Django Unchained: Ambiguous Ethical Response and the Principle of Double Effect

The overwhelming public responses to Quentin Tarantino’s Django Unchained during the first two months of 2013 provide one reason for examining the limits of ethical criticism of film as literary expression that infrequently transcends its social location.  We might argue that criticism is itself an ethical activity.  We make judgments about what is good or bad both in theory and in the more immediate space of lived experiences, often using multiple rhetorical strategies to conceal the utter subjectivity of judgment.  We want others to accept our constructions of reality as depictions of what is actual. Our strategies enjoy some success in the protected territories of academic space, but in public spaces those strategies are vulnerable. Logic rarely obtains in public discourses.  The public responses to Django Unchained have been passionate rather than coldly reasoned.  They provide evidence that ambiguity or uncertainty is dominant in our immediate viewing of and subsequent commentary on this film.

We can minimize responsive ambiguity by virtue of prolonged negotiations, but we never succeed in eradicating it.  We do not minimize the ideological functions of film by saying cinema is no more than entertainment.  Entertainment imprints memory more than we might want to admit.  It gives birth to value-laden emotions.
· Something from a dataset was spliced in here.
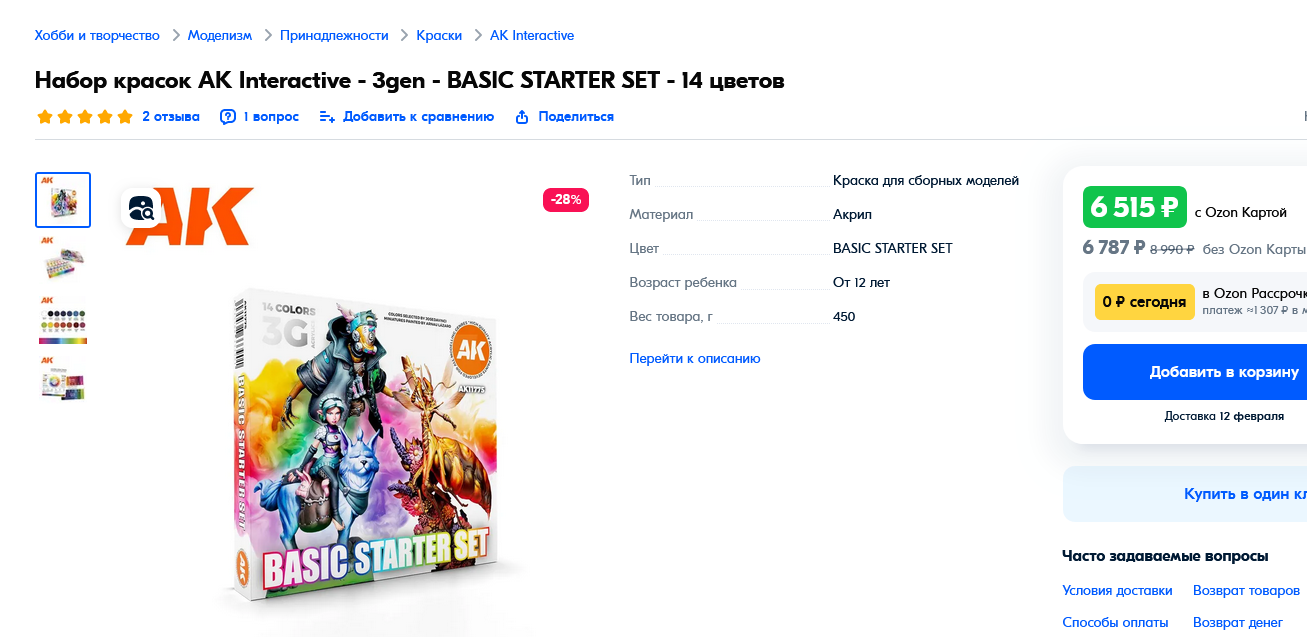Select the first product thumbnail
This screenshot has height=637, width=1307.
(x=63, y=200)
We may or may not be conscious of the effects, but those emotions deserve to be accounted for as matters of ethics.

 Just as our reading of a poem culminates in our provisionally liking or disliking the accumulated effects of clustered  words, our witnessing of speech, music, and visual images in Django Unchained brings matters of ethical import to the foreground.  Music in Tarantino’s films, for example, can manipulate our sensibilities with subliminal force. “More than mere accompaniment, ironic commentary, or contradiction,” as Lisa Coultard observes, “music in [Tarantino’s] scenes of violence is instrumental and essential in the audiovisual construction of spectatorial enjoyment and engagement”(2).[1]  Such construction allows us to treat Tarantino’s film as a surreal, incendiary poem.  Any ethical criticism of the film as poem must deal with the principle of double effect.
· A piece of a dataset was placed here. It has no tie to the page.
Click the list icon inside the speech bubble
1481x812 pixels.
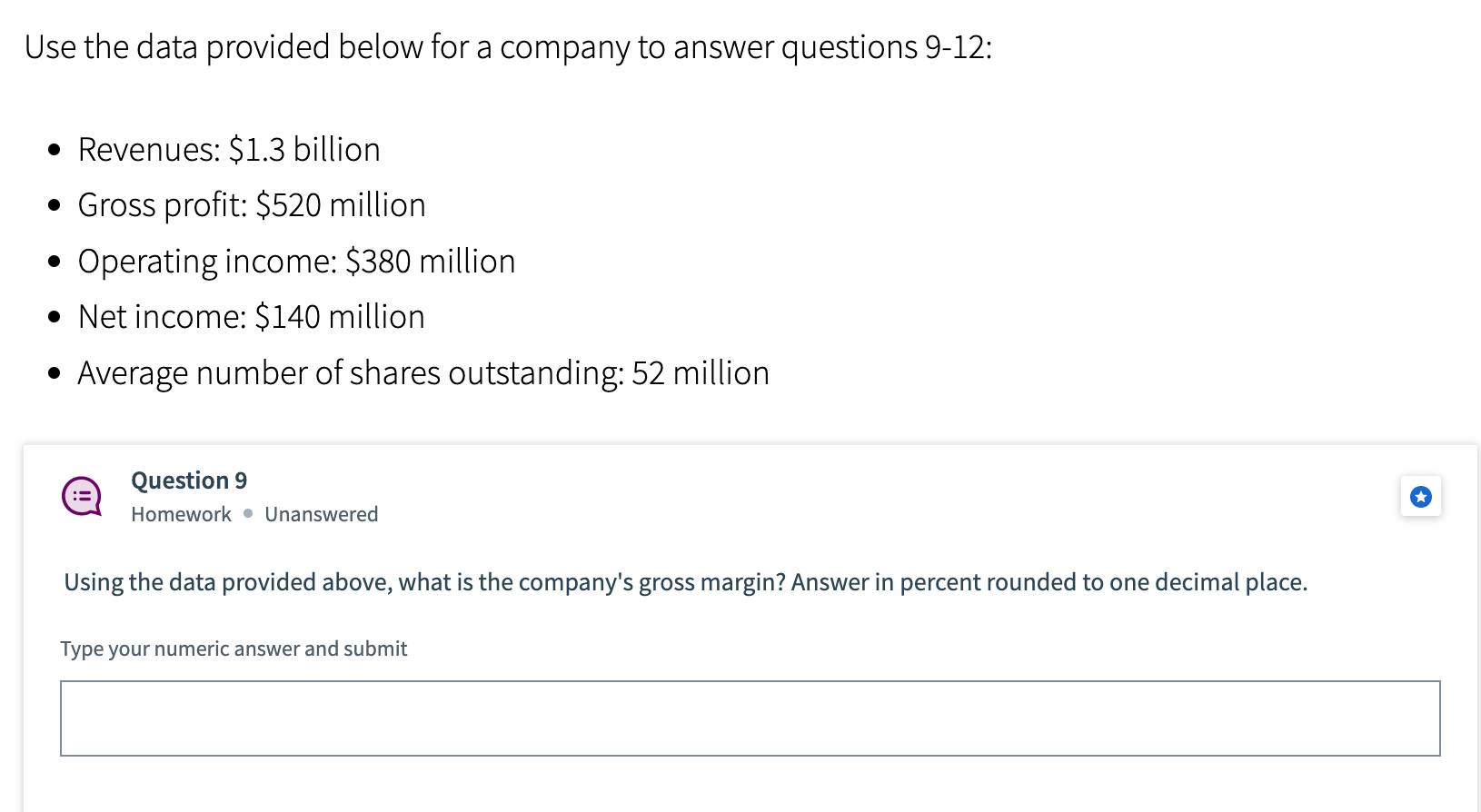(x=82, y=495)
As an anachronistic collage, Django Unchained projects the illusion that its primary subject is the history of American slavery.  Heated arguments about the film have focused on its inaccurate representation of that complex history. Counterarguments have nailed the point that Tarantino never intended to recreate history; he intended to create a spectacular display of ultraviolence as a work of art. In the battle of arguments, the opposing forces are art and history as oppositional forces. In this contested space, concern for intention is not a fallacy but a necessity.

  It is impossible for viewers to dismiss their socialized ideas about history, ideas which encourage seeing things as either/or rather than as both/and. The alternative to a reductive reading (or interpretive viewing) of the film involves realizing that American slavery is a pretext for a subversive treatment of the film’s real subject: the history and “legitimacy” of American bounty hunting. Without special prompting, only a few legal scholars and American historians are predisposed or sufficiently informed to notice this fact.[2] The problematic effects of Django Unchained would be clearly understood by the legal scholar Rebecca B. Fisher.  As she observes, American bounty hunting as “a profession virtually unregulated for hundreds of years, is certainly relevant to understanding how increased privatization in the criminal justice system will impact the least empowered in our society” (233). What she examines is germane to considerations of how the both/and relationship of slavery and criminal justice complicate response and critical commentary on response. Tarantino’s film succeeds, either by accident or intention or both, in reaffirming the Constitutional entitlement of Americans to bear arms and make havoc among themselves and those deemed “fugitive outlaws” in the United States. The Fugitive Slave Act of 1793, which enforced the Constitution, Article IV, Section 2, “legitimized” bounty hunting, as did the Fugitive Slave Act of 1850. Thus, slavery and bounty hunting were entangled.

Django Unchained is so overdetermined, so open to competing interpretations, that it must be processed as a work of art which brings questions regarding what is morally permissible to the foreground. While Tarantino may have intended to expose undesirable aspects of excessive violence, his film can equally as well seduce viewers to embrace excessive violence as a desirable means for achieving justice. Ethical criticism navigates between propositions about good and bad effects.[3] In this sense, ethical criticism does not achieve certainty; indeed, it is forced to reflect upon its own ambiguities and limits.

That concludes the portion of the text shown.